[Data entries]
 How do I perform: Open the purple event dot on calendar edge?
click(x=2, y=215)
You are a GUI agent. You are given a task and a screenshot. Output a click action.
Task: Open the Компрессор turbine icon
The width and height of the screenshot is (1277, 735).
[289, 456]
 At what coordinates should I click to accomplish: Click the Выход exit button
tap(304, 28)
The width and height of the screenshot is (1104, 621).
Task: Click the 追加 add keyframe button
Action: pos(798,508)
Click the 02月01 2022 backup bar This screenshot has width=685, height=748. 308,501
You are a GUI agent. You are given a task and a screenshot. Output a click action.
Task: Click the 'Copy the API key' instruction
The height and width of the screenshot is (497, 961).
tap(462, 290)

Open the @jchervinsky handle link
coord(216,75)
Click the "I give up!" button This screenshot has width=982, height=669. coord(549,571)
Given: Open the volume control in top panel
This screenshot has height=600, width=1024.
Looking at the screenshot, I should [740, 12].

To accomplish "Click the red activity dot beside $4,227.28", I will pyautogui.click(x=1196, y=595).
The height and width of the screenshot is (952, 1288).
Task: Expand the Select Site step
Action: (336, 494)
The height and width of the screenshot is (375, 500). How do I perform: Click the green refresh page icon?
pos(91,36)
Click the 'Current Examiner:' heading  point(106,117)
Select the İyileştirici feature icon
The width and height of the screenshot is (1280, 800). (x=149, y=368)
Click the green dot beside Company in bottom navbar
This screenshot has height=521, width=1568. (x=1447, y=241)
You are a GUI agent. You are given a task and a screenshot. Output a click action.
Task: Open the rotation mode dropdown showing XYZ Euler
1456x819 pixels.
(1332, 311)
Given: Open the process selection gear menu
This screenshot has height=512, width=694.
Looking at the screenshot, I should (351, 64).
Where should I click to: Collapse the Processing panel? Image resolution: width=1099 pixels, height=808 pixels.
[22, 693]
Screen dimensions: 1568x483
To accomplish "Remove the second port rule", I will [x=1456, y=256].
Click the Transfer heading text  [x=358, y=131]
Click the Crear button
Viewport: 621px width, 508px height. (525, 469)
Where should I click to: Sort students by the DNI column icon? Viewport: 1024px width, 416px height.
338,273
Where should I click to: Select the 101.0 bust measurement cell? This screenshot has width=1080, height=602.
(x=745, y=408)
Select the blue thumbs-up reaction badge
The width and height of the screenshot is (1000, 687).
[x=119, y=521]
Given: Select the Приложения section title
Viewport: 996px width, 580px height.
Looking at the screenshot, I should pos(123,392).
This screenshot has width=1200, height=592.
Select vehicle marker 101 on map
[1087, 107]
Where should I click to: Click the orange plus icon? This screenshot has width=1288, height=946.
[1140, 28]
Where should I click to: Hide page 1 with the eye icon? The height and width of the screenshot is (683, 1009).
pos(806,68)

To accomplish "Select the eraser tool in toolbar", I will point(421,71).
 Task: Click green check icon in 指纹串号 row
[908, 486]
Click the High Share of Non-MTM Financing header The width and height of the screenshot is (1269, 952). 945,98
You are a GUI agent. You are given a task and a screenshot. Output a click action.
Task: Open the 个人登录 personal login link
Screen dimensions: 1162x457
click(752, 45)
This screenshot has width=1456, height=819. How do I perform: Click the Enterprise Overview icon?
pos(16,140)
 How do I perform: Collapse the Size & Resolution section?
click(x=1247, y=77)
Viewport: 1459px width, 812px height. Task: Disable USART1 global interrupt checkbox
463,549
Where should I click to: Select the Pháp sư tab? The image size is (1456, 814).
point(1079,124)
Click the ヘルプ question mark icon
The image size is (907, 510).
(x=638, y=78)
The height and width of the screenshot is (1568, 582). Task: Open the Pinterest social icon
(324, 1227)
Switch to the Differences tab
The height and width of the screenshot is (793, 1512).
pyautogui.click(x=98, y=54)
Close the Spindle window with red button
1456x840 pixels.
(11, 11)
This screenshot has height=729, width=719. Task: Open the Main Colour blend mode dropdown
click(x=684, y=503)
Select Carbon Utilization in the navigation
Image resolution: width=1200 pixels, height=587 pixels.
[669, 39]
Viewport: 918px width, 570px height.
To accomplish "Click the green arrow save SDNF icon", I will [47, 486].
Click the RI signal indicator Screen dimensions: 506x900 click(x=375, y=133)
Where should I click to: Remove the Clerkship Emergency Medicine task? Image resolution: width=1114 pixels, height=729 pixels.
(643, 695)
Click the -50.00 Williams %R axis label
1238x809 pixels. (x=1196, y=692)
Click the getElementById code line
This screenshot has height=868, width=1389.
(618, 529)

• **What the exercise asks**
Please write out all of the data entries above word for word, keeping every line unchanged.

• **Written answer**
 How do I perform: Open the purple event dot on calendar edge?
click(x=2, y=215)
You are a GUI agent. You are given a task and a screenshot. Output a click action.
Task: Open the Компрессор turbine icon
The width and height of the screenshot is (1277, 735).
[289, 456]
 At what coordinates should I click to accomplish: Click the Выход exit button
tap(304, 28)
The width and height of the screenshot is (1104, 621).
Task: Click the 追加 add keyframe button
Action: pos(798,508)
Click the 02月01 2022 backup bar This screenshot has width=685, height=748. 308,501
You are a GUI agent. You are given a task and a screenshot. Output a click action.
Task: Click the 'Copy the API key' instruction
The height and width of the screenshot is (497, 961).
tap(462, 290)

Open the @jchervinsky handle link
coord(216,75)
Click the "I give up!" button This screenshot has width=982, height=669. coord(549,571)
Given: Open the volume control in top panel
This screenshot has height=600, width=1024.
Looking at the screenshot, I should [740, 12].

To accomplish "Click the red activity dot beside $4,227.28", I will pyautogui.click(x=1196, y=595).
The height and width of the screenshot is (952, 1288).
Task: Expand the Select Site step
Action: (336, 494)
The height and width of the screenshot is (375, 500). How do I perform: Click the green refresh page icon?
pos(91,36)
Click the 'Current Examiner:' heading  point(106,117)
Select the İyileştirici feature icon
The width and height of the screenshot is (1280, 800). (x=149, y=368)
Click the green dot beside Company in bottom navbar
This screenshot has height=521, width=1568. (x=1447, y=241)
You are a GUI agent. You are given a task and a screenshot. Output a click action.
Task: Open the rotation mode dropdown showing XYZ Euler
1456x819 pixels.
(1332, 311)
Given: Open the process selection gear menu
This screenshot has height=512, width=694.
Looking at the screenshot, I should (351, 64).
Where should I click to: Collapse the Processing panel? Image resolution: width=1099 pixels, height=808 pixels.
[22, 693]
Screen dimensions: 1568x483
To accomplish "Remove the second port rule", I will [x=1456, y=256].
Click the Transfer heading text  [x=358, y=131]
Click the Crear button
Viewport: 621px width, 508px height. (525, 469)
Where should I click to: Sort students by the DNI column icon? Viewport: 1024px width, 416px height.
338,273
Where should I click to: Select the 101.0 bust measurement cell? This screenshot has width=1080, height=602.
(x=745, y=408)
Select the blue thumbs-up reaction badge
The width and height of the screenshot is (1000, 687).
[x=119, y=521]
Given: Select the Приложения section title
Viewport: 996px width, 580px height.
Looking at the screenshot, I should pos(123,392).
This screenshot has width=1200, height=592.
Select vehicle marker 101 on map
[1087, 107]
Where should I click to: Click the orange plus icon? This screenshot has width=1288, height=946.
[1140, 28]
Where should I click to: Hide page 1 with the eye icon? The height and width of the screenshot is (683, 1009).
pos(806,68)

To accomplish "Select the eraser tool in toolbar", I will point(421,71).
 Task: Click green check icon in 指纹串号 row
[908, 486]
Click the High Share of Non-MTM Financing header The width and height of the screenshot is (1269, 952). 945,98
You are a GUI agent. You are given a task and a screenshot. Output a click action.
Task: Open the 个人登录 personal login link
Screen dimensions: 1162x457
click(752, 45)
This screenshot has width=1456, height=819. How do I perform: Click the Enterprise Overview icon?
pos(16,140)
 How do I perform: Collapse the Size & Resolution section?
click(x=1247, y=77)
Viewport: 1459px width, 812px height. Task: Disable USART1 global interrupt checkbox
463,549
Where should I click to: Select the Pháp sư tab? The image size is (1456, 814).
point(1079,124)
Click the ヘルプ question mark icon
The image size is (907, 510).
(x=638, y=78)
The height and width of the screenshot is (1568, 582). Task: Open the Pinterest social icon
(324, 1227)
Switch to the Differences tab
The height and width of the screenshot is (793, 1512).
pyautogui.click(x=98, y=54)
Close the Spindle window with red button
1456x840 pixels.
(11, 11)
This screenshot has height=729, width=719. Task: Open the Main Colour blend mode dropdown
click(x=684, y=503)
Select Carbon Utilization in the navigation
Image resolution: width=1200 pixels, height=587 pixels.
[669, 39]
Viewport: 918px width, 570px height.
To accomplish "Click the green arrow save SDNF icon", I will [47, 486].
Click the RI signal indicator Screen dimensions: 506x900 click(x=375, y=133)
Where should I click to: Remove the Clerkship Emergency Medicine task? Image resolution: width=1114 pixels, height=729 pixels.
(643, 695)
Click the -50.00 Williams %R axis label
1238x809 pixels. (x=1196, y=692)
Click the getElementById code line
This screenshot has height=868, width=1389.
(618, 529)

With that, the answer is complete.